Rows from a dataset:
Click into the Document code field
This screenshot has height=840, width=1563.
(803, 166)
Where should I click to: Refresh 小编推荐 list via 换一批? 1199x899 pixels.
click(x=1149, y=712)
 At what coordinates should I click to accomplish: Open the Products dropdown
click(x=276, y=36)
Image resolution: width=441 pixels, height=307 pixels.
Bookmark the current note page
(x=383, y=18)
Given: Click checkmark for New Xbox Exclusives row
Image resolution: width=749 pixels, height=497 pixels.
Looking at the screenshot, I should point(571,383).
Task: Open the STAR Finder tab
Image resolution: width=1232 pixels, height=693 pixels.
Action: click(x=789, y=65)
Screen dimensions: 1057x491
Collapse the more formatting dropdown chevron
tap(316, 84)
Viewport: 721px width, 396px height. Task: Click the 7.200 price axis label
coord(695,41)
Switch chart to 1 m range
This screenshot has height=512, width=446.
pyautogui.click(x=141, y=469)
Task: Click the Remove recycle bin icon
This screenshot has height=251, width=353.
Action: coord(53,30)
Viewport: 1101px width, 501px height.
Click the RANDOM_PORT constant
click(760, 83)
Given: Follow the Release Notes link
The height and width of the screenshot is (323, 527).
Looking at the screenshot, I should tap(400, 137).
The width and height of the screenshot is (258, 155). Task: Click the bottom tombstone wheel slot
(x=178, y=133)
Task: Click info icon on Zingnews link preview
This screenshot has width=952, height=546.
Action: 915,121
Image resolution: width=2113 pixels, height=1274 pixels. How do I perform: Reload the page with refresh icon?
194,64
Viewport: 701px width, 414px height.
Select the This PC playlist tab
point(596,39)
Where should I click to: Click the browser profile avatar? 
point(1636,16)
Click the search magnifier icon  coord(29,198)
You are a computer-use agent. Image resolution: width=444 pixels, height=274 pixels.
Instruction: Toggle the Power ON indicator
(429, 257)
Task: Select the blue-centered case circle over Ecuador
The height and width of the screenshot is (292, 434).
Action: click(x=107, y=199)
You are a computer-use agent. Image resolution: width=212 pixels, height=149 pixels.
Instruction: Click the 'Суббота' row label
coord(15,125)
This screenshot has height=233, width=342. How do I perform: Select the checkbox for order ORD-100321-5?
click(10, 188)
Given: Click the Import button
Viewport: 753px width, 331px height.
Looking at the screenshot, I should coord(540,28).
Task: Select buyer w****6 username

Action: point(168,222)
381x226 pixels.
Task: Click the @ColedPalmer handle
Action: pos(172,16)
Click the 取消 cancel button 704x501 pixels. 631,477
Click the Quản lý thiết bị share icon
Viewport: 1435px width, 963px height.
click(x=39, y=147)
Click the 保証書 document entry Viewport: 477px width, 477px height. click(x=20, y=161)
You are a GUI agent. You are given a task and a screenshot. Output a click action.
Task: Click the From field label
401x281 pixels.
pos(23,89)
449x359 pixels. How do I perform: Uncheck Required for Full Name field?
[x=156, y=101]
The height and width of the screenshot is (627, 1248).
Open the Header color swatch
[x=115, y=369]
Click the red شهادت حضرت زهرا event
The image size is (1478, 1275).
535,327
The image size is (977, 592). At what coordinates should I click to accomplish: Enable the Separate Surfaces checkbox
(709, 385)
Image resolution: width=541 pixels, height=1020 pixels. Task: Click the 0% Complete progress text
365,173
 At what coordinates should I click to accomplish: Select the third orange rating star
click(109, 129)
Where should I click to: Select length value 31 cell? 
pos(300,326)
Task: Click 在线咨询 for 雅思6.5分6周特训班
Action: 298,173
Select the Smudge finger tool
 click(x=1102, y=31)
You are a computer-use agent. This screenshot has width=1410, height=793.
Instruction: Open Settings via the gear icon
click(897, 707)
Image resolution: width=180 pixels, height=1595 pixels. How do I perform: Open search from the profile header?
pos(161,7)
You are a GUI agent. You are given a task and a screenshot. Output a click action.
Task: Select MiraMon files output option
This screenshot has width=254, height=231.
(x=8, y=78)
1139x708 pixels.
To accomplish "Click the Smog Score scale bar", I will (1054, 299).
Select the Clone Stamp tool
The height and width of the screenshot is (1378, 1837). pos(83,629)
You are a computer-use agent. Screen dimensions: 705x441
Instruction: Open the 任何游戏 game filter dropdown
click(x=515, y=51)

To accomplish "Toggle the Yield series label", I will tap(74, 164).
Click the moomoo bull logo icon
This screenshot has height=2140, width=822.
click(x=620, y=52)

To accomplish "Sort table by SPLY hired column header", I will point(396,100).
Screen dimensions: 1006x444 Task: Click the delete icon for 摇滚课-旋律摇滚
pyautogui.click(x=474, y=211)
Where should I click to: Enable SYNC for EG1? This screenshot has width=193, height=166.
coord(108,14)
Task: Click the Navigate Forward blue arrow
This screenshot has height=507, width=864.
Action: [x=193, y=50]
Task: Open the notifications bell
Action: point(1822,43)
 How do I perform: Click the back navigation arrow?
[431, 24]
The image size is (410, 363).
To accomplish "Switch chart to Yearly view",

§ **What is expected**
Please rewrite every line of the listing above as a numbered list, leaving out the blank lines.

§ **Exercise response**
1. Click into the Document code field
2. This screenshot has height=840, width=1563.
3. (803, 166)
4. Where should I click to: Refresh 小编推荐 list via 换一批? 1199x899 pixels.
5. click(x=1149, y=712)
6.  At what coordinates should I click to accomplish: Open the Products dropdown
7. click(x=276, y=36)
8. Image resolution: width=441 pixels, height=307 pixels.
9. Bookmark the current note page
10. (x=383, y=18)
11. Given: Click checkmark for New Xbox Exclusives row
12. Image resolution: width=749 pixels, height=497 pixels.
13. Looking at the screenshot, I should point(571,383).
14. Task: Open the STAR Finder tab
15. Image resolution: width=1232 pixels, height=693 pixels.
16. Action: click(x=789, y=65)
17. Screen dimensions: 1057x491
18. Collapse the more formatting dropdown chevron
19. tap(316, 84)
20. Viewport: 721px width, 396px height. Task: Click the 7.200 price axis label
21. coord(695,41)
22. Switch chart to 1 m range
23. This screenshot has height=512, width=446.
24. pyautogui.click(x=141, y=469)
25. Task: Click the Remove recycle bin icon
26. This screenshot has height=251, width=353.
27. Action: coord(53,30)
28. Viewport: 1101px width, 501px height.
29. Click the RANDOM_PORT constant
30. click(760, 83)
31. Given: Follow the Release Notes link
32. The height and width of the screenshot is (323, 527).
33. Looking at the screenshot, I should tap(400, 137).
34. The width and height of the screenshot is (258, 155). Task: Click the bottom tombstone wheel slot
35. (x=178, y=133)
36. Task: Click info icon on Zingnews link preview
37. This screenshot has width=952, height=546.
38. Action: 915,121
39. Image resolution: width=2113 pixels, height=1274 pixels. How do I perform: Reload the page with refresh icon?
40. 194,64
41. Viewport: 701px width, 414px height.
42. Select the This PC playlist tab
43. point(596,39)
44. Where should I click to: Click the browser profile avatar? 
45. point(1636,16)
46. Click the search magnifier icon  coord(29,198)
47. You are a computer-use agent. Image resolution: width=444 pixels, height=274 pixels.
48. Instruction: Toggle the Power ON indicator
49. (429, 257)
50. Task: Select the blue-centered case circle over Ecuador
51. The height and width of the screenshot is (292, 434).
52. Action: click(x=107, y=199)
53. You are a computer-use agent. Image resolution: width=212 pixels, height=149 pixels.
54. Instruction: Click the 'Суббота' row label
55. coord(15,125)
56. This screenshot has height=233, width=342. How do I perform: Select the checkbox for order ORD-100321-5?
57. click(10, 188)
58. Given: Click the Import button
59. Viewport: 753px width, 331px height.
60. Looking at the screenshot, I should coord(540,28).
61. Task: Select buyer w****6 username
62. Action: point(168,222)
63. 381x226 pixels.
64. Task: Click the @ColedPalmer handle
65. Action: pos(172,16)
66. Click the 取消 cancel button 704x501 pixels. 631,477
67. Click the Quản lý thiết bị share icon
68. Viewport: 1435px width, 963px height.
69. click(x=39, y=147)
70. Click the 保証書 document entry Viewport: 477px width, 477px height. click(x=20, y=161)
71. You are a GUI agent. You are given a task and a screenshot. Output a click action.
72. Task: Click the From field label
73. 401x281 pixels.
74. pos(23,89)
75. 449x359 pixels. How do I perform: Uncheck Required for Full Name field?
76. [x=156, y=101]
77. The height and width of the screenshot is (627, 1248).
78. Open the Header color swatch
79. [x=115, y=369]
80. Click the red شهادت حضرت زهرا event
81. The image size is (1478, 1275).
82. 535,327
83. The image size is (977, 592). At what coordinates should I click to accomplish: Enable the Separate Surfaces checkbox
84. (709, 385)
85. Image resolution: width=541 pixels, height=1020 pixels. Task: Click the 0% Complete progress text
86. 365,173
87.  At what coordinates should I click to accomplish: Select the third orange rating star
88. click(109, 129)
89. Where should I click to: Select length value 31 cell? 
90. pos(300,326)
91. Task: Click 在线咨询 for 雅思6.5分6周特训班
92. Action: 298,173
93. Select the Smudge finger tool
94.  click(x=1102, y=31)
95. You are a computer-use agent. This screenshot has width=1410, height=793.
96. Instruction: Open Settings via the gear icon
97. click(897, 707)
98. Image resolution: width=180 pixels, height=1595 pixels. How do I perform: Open search from the profile header?
99. pos(161,7)
100. You are a GUI agent. You are given a task and a screenshot. Output a click action.
101. Task: Select MiraMon files output option
102. This screenshot has width=254, height=231.
103. (x=8, y=78)
104. 1139x708 pixels.
105. To accomplish "Click the Smog Score scale bar", I will (1054, 299).
106. Select the Clone Stamp tool
107. The height and width of the screenshot is (1378, 1837). pos(83,629)
108. You are a computer-use agent. Screen dimensions: 705x441
109. Instruction: Open the 任何游戏 game filter dropdown
110. click(x=515, y=51)
111. To accomplish "Toggle the Yield series label", I will tap(74, 164).
112. Click the moomoo bull logo icon
113. This screenshot has height=2140, width=822.
114. click(x=620, y=52)
115. To accomplish "Sort table by SPLY hired column header", I will point(396,100).
116. Screen dimensions: 1006x444 Task: Click the delete icon for 摇滚课-旋律摇滚
117. pyautogui.click(x=474, y=211)
118. Where should I click to: Enable SYNC for EG1? This screenshot has width=193, height=166.
119. coord(108,14)
120. Task: Click the Navigate Forward blue arrow
121. This screenshot has height=507, width=864.
122. Action: [x=193, y=50]
123. Task: Open the notifications bell
124. Action: point(1822,43)
125.  How do I perform: Click the back navigation arrow?
126. [431, 24]
127. The image size is (410, 363).
128. To accomplish "Switch chart to Yearly view",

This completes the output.